■ INSTRUCTIONS FOR THE TASK ■
Go through the data and retrieve each line that includes the string "list".

■ INPUT DATA ■
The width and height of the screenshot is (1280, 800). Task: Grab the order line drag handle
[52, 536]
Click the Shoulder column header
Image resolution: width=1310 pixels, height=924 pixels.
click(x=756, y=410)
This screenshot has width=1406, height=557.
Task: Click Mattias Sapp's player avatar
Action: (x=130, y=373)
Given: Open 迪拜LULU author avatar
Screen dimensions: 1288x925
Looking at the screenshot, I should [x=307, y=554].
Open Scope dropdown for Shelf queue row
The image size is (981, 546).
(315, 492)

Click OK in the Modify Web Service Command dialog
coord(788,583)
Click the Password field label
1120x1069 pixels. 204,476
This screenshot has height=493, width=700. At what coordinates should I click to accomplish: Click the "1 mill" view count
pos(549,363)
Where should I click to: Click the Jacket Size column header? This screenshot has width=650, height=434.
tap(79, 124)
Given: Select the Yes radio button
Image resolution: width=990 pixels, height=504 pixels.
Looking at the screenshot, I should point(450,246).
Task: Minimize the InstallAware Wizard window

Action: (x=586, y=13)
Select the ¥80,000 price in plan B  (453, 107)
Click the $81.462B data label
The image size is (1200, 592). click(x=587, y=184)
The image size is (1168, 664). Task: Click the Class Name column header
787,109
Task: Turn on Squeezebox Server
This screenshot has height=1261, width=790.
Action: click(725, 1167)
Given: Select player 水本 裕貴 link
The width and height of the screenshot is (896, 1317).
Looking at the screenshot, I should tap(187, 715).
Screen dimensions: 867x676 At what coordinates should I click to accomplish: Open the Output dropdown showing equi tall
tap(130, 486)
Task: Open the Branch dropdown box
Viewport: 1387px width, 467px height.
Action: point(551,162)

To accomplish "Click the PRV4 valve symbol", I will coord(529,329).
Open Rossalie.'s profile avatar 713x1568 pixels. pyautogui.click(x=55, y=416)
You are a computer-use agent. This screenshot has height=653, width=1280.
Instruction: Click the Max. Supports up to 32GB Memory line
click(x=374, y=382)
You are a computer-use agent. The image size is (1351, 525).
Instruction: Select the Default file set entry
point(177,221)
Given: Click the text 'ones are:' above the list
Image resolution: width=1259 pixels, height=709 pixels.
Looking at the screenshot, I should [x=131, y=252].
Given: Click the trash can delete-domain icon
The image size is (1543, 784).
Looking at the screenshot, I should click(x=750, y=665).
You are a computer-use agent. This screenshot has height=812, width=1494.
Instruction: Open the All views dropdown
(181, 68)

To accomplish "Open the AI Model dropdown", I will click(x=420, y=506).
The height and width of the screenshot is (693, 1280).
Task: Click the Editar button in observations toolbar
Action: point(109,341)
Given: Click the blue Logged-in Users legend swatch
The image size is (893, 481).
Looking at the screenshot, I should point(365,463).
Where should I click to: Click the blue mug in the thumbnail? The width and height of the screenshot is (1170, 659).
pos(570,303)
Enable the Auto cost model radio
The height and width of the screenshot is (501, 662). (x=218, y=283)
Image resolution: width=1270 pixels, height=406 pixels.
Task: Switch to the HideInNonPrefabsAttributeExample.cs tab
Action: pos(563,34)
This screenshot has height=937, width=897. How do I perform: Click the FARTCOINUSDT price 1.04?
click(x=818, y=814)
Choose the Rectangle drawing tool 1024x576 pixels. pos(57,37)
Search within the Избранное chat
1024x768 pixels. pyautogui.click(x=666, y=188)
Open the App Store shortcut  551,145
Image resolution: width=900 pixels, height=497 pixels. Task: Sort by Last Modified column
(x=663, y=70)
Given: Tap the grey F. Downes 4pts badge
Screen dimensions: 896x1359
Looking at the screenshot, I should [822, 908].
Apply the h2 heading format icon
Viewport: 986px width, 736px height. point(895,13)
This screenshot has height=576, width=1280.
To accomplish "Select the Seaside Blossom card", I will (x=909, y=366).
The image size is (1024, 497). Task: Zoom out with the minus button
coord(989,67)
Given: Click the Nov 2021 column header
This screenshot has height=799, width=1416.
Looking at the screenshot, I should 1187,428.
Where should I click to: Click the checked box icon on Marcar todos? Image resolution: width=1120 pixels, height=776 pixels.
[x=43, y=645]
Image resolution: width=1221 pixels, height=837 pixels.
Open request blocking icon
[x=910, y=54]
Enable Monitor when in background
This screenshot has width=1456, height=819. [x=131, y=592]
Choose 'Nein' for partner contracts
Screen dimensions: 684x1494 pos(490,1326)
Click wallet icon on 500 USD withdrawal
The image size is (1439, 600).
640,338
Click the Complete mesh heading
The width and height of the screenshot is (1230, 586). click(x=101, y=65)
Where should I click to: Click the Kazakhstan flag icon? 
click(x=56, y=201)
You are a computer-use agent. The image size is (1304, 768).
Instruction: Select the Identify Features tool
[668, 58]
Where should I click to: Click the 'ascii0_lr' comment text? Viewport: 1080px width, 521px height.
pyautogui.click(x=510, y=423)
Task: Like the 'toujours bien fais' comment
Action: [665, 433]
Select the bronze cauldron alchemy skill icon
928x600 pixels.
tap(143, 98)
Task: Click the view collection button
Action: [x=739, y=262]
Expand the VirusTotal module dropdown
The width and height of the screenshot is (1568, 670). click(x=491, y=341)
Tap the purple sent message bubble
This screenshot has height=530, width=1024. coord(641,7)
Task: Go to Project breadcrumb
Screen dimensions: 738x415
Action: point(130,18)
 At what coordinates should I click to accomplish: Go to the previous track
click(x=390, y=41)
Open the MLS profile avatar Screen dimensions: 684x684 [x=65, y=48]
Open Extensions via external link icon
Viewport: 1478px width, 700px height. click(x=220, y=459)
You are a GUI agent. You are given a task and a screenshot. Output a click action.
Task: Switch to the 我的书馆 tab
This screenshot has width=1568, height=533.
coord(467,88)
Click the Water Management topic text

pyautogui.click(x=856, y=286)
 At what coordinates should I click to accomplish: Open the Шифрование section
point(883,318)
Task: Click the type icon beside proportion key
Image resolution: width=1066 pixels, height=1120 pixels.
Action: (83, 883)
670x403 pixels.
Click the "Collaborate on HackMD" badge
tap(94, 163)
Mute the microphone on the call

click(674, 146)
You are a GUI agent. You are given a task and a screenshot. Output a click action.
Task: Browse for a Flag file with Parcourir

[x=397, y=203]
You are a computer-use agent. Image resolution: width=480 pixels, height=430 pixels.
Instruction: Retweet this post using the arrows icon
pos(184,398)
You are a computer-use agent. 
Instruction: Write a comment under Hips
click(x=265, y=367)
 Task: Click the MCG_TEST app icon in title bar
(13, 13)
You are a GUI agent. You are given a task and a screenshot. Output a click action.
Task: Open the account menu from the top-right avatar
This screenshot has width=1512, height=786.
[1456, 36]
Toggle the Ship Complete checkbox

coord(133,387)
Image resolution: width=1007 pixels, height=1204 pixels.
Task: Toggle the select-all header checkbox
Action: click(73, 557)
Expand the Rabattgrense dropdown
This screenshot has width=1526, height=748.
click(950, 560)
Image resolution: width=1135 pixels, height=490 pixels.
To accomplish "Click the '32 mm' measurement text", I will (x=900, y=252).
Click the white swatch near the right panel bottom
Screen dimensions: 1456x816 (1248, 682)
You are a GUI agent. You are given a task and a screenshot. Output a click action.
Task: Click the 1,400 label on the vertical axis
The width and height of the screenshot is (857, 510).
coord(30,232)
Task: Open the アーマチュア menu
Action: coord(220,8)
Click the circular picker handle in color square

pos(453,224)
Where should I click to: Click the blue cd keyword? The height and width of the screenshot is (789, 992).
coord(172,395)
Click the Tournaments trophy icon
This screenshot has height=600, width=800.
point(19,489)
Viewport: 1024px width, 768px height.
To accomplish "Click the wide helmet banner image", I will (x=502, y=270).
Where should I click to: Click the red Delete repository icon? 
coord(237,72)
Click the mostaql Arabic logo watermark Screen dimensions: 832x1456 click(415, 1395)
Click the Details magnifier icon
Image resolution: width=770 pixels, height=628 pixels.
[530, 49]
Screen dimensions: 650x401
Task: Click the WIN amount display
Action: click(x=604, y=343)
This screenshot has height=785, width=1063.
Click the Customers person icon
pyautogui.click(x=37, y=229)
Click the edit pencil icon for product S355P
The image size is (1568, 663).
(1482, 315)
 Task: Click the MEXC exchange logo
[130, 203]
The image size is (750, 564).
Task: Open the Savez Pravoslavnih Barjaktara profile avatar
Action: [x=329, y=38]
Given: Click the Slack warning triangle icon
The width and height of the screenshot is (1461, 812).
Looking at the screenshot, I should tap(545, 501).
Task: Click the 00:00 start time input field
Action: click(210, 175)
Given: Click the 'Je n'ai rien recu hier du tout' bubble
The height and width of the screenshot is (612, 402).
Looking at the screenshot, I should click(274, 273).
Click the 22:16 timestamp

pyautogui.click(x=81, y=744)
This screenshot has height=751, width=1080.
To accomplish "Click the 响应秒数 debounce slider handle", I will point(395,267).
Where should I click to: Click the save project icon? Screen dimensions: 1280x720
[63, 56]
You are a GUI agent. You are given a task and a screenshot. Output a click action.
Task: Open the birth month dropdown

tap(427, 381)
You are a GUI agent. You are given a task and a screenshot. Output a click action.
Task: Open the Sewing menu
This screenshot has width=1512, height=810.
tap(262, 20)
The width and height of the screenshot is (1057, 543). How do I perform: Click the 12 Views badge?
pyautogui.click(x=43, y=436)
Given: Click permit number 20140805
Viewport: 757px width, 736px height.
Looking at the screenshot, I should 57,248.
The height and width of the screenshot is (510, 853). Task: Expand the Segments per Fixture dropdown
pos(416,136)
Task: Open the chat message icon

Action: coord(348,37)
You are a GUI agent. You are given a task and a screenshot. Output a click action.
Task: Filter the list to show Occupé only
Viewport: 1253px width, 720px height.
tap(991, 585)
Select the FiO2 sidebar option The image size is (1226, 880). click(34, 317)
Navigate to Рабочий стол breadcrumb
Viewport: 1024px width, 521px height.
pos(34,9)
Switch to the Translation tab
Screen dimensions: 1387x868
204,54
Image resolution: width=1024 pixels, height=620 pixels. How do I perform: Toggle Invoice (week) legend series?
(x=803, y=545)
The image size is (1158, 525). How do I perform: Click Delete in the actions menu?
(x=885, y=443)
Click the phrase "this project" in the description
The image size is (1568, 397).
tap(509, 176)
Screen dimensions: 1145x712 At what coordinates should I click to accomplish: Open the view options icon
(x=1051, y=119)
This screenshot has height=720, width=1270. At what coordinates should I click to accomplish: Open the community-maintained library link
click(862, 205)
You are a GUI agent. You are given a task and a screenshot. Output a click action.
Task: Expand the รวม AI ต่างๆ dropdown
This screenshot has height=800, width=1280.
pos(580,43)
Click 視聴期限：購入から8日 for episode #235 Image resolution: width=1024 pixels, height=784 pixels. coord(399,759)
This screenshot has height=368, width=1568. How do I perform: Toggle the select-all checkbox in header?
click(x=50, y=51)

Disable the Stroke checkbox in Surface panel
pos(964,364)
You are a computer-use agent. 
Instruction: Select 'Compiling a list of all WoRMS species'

■ OUTPUT OF THE TASK ■
Given: Click the text 'ones are:' above the list
Task: Filter the list to show Occupé only
Instruction: Select 'Compiling a list of all WoRMS species'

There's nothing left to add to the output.